You need to make sure that you include your exercise calories burned, and that your total net calories does not fall below 1200. That means if you eat 1500 calories, but than burn 400 calories with exercise, your net calories is only 1100 which is NOT good. After including exercise, most women do best while eating between 1300-1700 a day to lose weight.
I plan my meals in advance. Like I know what lunch on Friday is going to be. This helps prevent digging through cupboards when hungry and having no idea what to make. It also makes it so I know what I need to get at the grocery store, and it helps me see if I am eating balanced or not.
I have an Iphone that scans most of the food I eat, but you can easily use lots of different websites, or just write them down which is what I did prior to having an Iphone.
Weight loss is simply calories in vs calories out. Exercise is great for your muscles and toning your body, but it is not the reason you lose weight. Using more calories each day than you consume is the reason we lose weight.

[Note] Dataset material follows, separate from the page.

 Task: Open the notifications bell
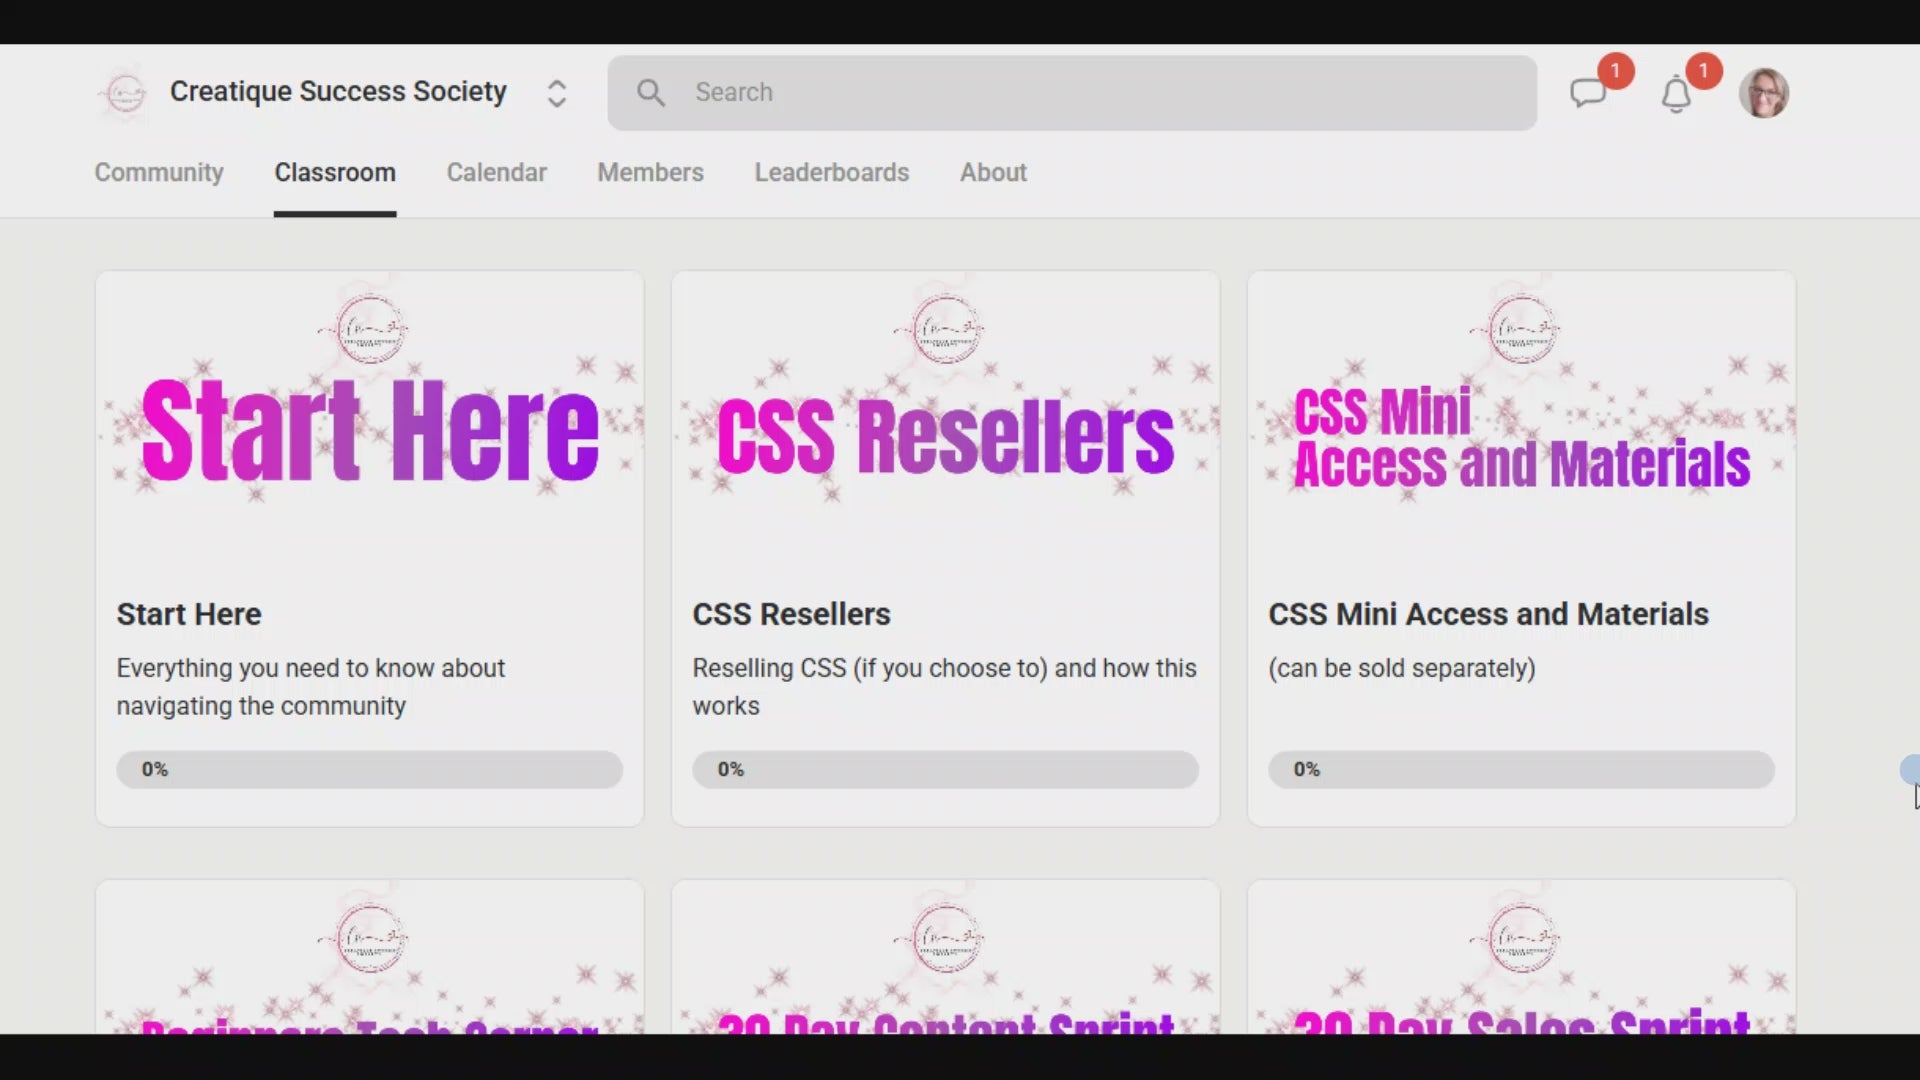tap(1676, 95)
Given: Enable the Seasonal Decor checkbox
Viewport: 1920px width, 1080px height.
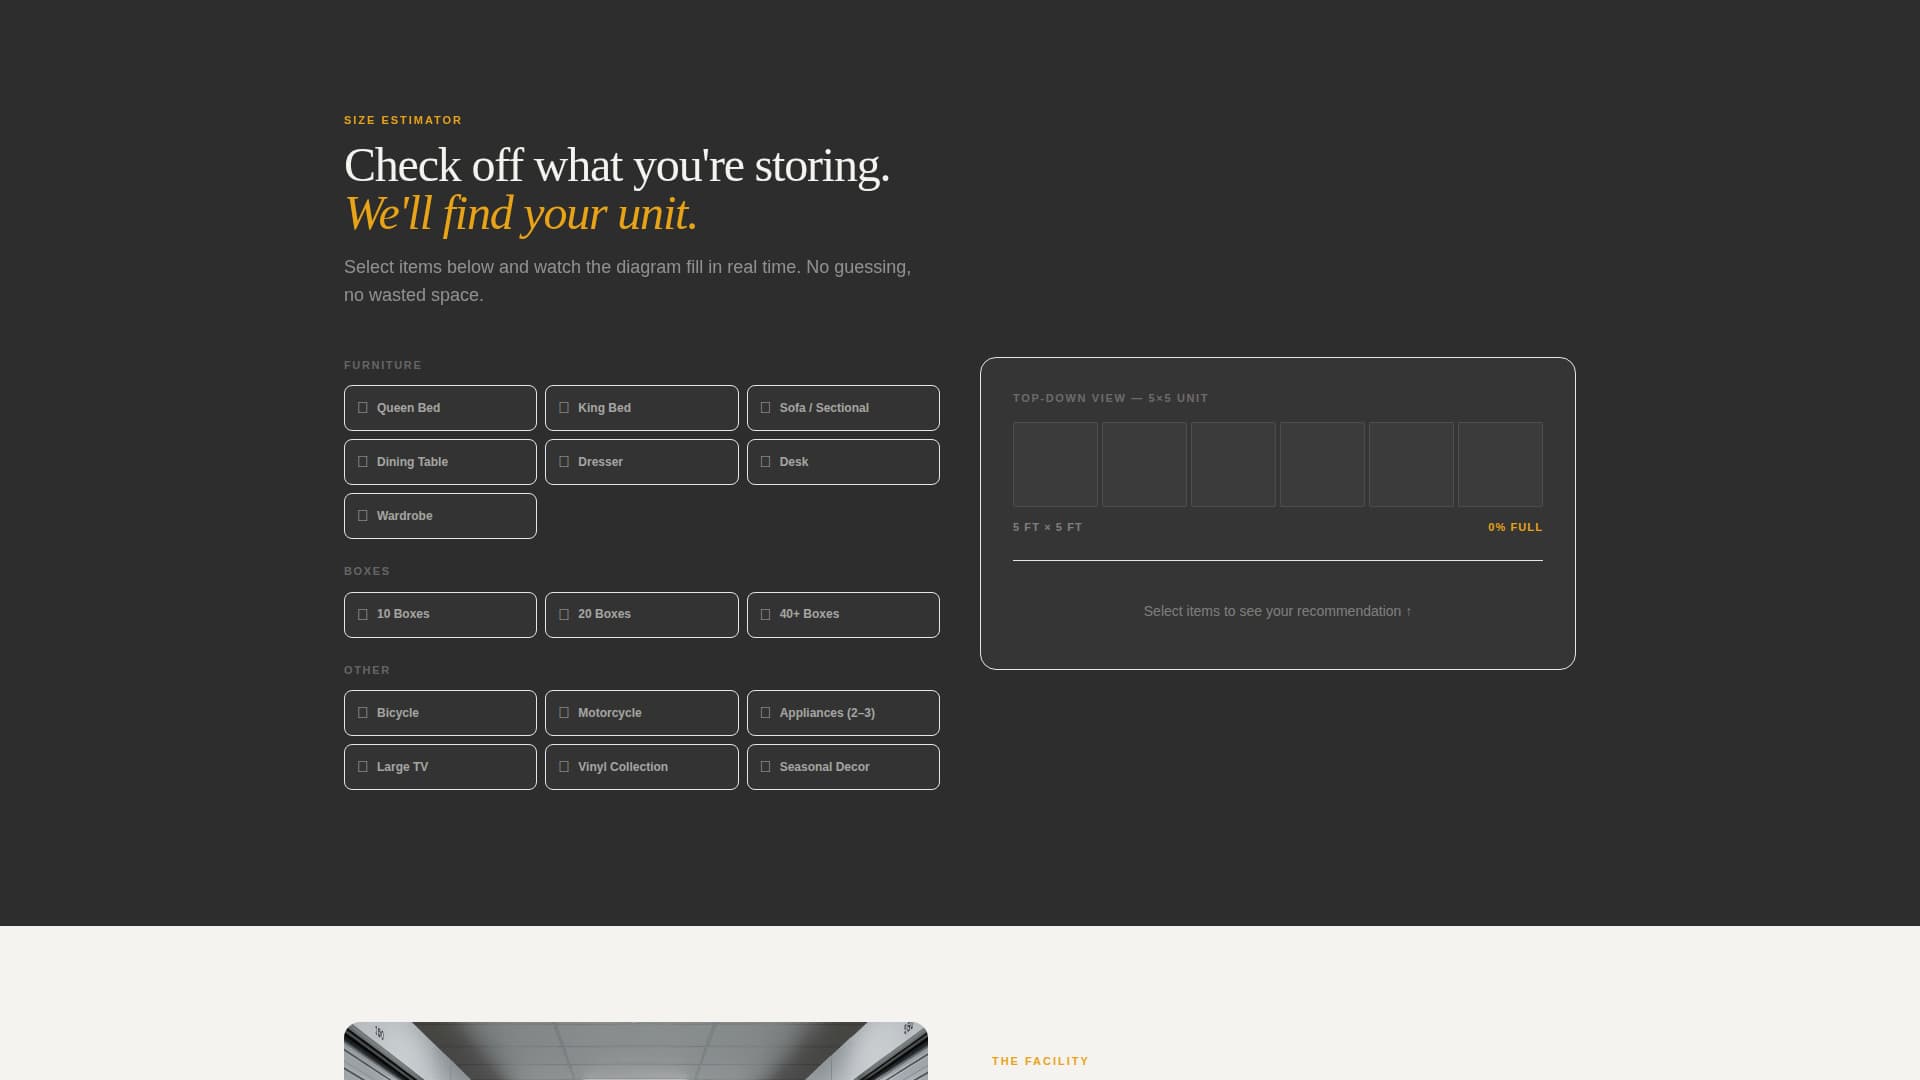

Also, don't have 1000000 different things to eat. I tend to rotate between 5 different breakfast ideas, 5 different lunch, and like 8 different dinners. This helps with not having my diet consume my lifestyle and always worrying about OMG I DONT KNOW HOW MANY CALORIES ARE IN THIS and spending hours always adding up new things. If I've had it before, then I already have the calorie information added up and it takes 2 seconds to track.
Some days I don't get a chance to each lunch, but I dont worry about it. I just make sure I never go below 1300 calories that day. As for late night snacking, this is my worst enemy. A cucumber sandwich is my new secret weapon. Its only 100 calories (low calorie bread), but sooo filling and soooooo good!